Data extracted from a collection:

■ ■ ■

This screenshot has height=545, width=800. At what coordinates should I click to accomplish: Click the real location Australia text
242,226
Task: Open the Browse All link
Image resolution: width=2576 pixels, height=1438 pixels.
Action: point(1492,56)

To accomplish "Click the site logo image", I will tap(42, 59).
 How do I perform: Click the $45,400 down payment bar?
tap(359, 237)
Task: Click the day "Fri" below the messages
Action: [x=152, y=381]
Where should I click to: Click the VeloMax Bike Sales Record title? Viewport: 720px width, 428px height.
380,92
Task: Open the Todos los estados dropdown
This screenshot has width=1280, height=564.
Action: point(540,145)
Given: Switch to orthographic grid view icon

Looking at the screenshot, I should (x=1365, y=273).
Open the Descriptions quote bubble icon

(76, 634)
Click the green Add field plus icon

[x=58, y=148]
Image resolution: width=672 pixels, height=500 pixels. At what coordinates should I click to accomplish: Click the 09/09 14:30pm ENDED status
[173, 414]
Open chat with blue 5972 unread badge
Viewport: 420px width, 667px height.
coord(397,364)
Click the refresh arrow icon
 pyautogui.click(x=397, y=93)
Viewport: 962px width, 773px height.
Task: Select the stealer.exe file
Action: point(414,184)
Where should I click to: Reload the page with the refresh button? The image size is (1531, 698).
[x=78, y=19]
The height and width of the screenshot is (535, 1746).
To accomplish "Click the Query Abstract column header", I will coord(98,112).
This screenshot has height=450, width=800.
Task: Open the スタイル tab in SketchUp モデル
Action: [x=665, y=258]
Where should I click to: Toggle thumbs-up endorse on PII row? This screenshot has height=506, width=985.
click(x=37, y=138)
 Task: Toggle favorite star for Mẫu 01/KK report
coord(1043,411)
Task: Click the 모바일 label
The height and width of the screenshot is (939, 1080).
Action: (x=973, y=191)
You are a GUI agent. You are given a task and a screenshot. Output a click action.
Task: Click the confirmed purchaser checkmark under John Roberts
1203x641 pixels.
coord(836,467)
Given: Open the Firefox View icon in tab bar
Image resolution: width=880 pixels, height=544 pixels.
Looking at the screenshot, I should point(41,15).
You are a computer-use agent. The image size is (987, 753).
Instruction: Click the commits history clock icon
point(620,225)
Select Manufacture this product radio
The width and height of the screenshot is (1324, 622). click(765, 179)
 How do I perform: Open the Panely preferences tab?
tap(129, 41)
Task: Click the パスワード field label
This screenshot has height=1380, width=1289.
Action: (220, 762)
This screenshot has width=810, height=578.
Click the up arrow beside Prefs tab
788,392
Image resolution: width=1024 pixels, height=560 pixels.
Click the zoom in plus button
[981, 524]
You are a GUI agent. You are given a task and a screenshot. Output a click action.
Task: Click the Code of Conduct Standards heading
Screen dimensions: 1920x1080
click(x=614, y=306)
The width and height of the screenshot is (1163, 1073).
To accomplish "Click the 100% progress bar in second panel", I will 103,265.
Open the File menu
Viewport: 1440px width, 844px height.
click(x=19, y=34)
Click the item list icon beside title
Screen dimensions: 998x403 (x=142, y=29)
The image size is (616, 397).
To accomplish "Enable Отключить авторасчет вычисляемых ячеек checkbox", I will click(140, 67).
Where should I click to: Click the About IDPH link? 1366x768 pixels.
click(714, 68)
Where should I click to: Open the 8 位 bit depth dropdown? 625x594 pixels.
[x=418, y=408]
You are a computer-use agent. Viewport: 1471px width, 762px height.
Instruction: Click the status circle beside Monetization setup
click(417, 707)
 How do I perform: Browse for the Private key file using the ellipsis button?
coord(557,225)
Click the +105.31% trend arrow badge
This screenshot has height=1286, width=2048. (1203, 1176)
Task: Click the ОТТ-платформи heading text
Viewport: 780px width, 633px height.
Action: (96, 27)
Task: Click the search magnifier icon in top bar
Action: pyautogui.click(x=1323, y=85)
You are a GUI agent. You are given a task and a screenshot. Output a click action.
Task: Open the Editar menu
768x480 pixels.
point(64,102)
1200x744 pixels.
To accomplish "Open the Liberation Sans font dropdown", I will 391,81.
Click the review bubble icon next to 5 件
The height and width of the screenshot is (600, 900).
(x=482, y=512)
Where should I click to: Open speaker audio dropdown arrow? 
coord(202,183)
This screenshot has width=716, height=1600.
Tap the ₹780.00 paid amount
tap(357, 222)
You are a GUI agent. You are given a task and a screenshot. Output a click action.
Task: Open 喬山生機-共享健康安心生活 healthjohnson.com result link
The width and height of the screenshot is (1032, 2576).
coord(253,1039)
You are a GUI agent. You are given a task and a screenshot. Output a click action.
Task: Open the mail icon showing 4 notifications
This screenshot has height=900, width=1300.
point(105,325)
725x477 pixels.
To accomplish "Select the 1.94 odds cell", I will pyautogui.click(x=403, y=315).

■ ■ ■

__WHAT TO PRODUCE__:
Reproduce all of the lines above verbatim.

__OUTPUT BELOW__:
This screenshot has height=545, width=800. At what coordinates should I click to accomplish: Click the real location Australia text
242,226
Task: Open the Browse All link
Image resolution: width=2576 pixels, height=1438 pixels.
Action: point(1492,56)

To accomplish "Click the site logo image", I will tap(42, 59).
 How do I perform: Click the $45,400 down payment bar?
tap(359, 237)
Task: Click the day "Fri" below the messages
Action: [x=152, y=381]
Where should I click to: Click the VeloMax Bike Sales Record title? Viewport: 720px width, 428px height.
380,92
Task: Open the Todos los estados dropdown
This screenshot has width=1280, height=564.
Action: point(540,145)
Given: Switch to orthographic grid view icon

Looking at the screenshot, I should (x=1365, y=273).
Open the Descriptions quote bubble icon

(76, 634)
Click the green Add field plus icon

[x=58, y=148]
Image resolution: width=672 pixels, height=500 pixels. At what coordinates should I click to accomplish: Click the 09/09 14:30pm ENDED status
[173, 414]
Open chat with blue 5972 unread badge
Viewport: 420px width, 667px height.
coord(397,364)
Click the refresh arrow icon
 pyautogui.click(x=397, y=93)
Viewport: 962px width, 773px height.
Task: Select the stealer.exe file
Action: point(414,184)
Where should I click to: Reload the page with the refresh button? The image size is (1531, 698).
[x=78, y=19]
The height and width of the screenshot is (535, 1746).
To accomplish "Click the Query Abstract column header", I will coord(98,112).
This screenshot has height=450, width=800.
Task: Open the スタイル tab in SketchUp モデル
Action: [x=665, y=258]
Where should I click to: Toggle thumbs-up endorse on PII row? This screenshot has height=506, width=985.
click(x=37, y=138)
 Task: Toggle favorite star for Mẫu 01/KK report
coord(1043,411)
Task: Click the 모바일 label
The height and width of the screenshot is (939, 1080).
Action: (x=973, y=191)
You are a GUI agent. You are given a task and a screenshot. Output a click action.
Task: Click the confirmed purchaser checkmark under John Roberts
1203x641 pixels.
coord(836,467)
Given: Open the Firefox View icon in tab bar
Image resolution: width=880 pixels, height=544 pixels.
Looking at the screenshot, I should point(41,15).
You are a computer-use agent. The image size is (987, 753).
Instruction: Click the commits history clock icon
point(620,225)
Select Manufacture this product radio
The width and height of the screenshot is (1324, 622). click(765, 179)
 How do I perform: Open the Panely preferences tab?
tap(129, 41)
Task: Click the パスワード field label
This screenshot has height=1380, width=1289.
Action: (220, 762)
This screenshot has width=810, height=578.
Click the up arrow beside Prefs tab
788,392
Image resolution: width=1024 pixels, height=560 pixels.
Click the zoom in plus button
[981, 524]
You are a GUI agent. You are given a task and a screenshot. Output a click action.
Task: Click the Code of Conduct Standards heading
Screen dimensions: 1920x1080
click(x=614, y=306)
The width and height of the screenshot is (1163, 1073).
To accomplish "Click the 100% progress bar in second panel", I will 103,265.
Open the File menu
Viewport: 1440px width, 844px height.
click(x=19, y=34)
Click the item list icon beside title
Screen dimensions: 998x403 (x=142, y=29)
The image size is (616, 397).
To accomplish "Enable Отключить авторасчет вычисляемых ячеек checkbox", I will click(140, 67).
Where should I click to: Click the About IDPH link? 1366x768 pixels.
click(714, 68)
Where should I click to: Open the 8 位 bit depth dropdown? 625x594 pixels.
[x=418, y=408]
You are a computer-use agent. Viewport: 1471px width, 762px height.
Instruction: Click the status circle beside Monetization setup
click(417, 707)
 How do I perform: Browse for the Private key file using the ellipsis button?
coord(557,225)
Click the +105.31% trend arrow badge
This screenshot has height=1286, width=2048. (1203, 1176)
Task: Click the ОТТ-платформи heading text
Viewport: 780px width, 633px height.
Action: (96, 27)
Task: Click the search magnifier icon in top bar
Action: pyautogui.click(x=1323, y=85)
You are a GUI agent. You are given a task and a screenshot. Output a click action.
Task: Open the Editar menu
768x480 pixels.
point(64,102)
1200x744 pixels.
To accomplish "Open the Liberation Sans font dropdown", I will 391,81.
Click the review bubble icon next to 5 件
The height and width of the screenshot is (600, 900).
(x=482, y=512)
Where should I click to: Open speaker audio dropdown arrow? 
coord(202,183)
This screenshot has width=716, height=1600.
Tap the ₹780.00 paid amount
tap(357, 222)
You are a GUI agent. You are given a task and a screenshot. Output a click action.
Task: Open 喬山生機-共享健康安心生活 healthjohnson.com result link
The width and height of the screenshot is (1032, 2576).
coord(253,1039)
You are a GUI agent. You are given a task and a screenshot. Output a click action.
Task: Open the mail icon showing 4 notifications
This screenshot has height=900, width=1300.
point(105,325)
725x477 pixels.
To accomplish "Select the 1.94 odds cell", I will pyautogui.click(x=403, y=315).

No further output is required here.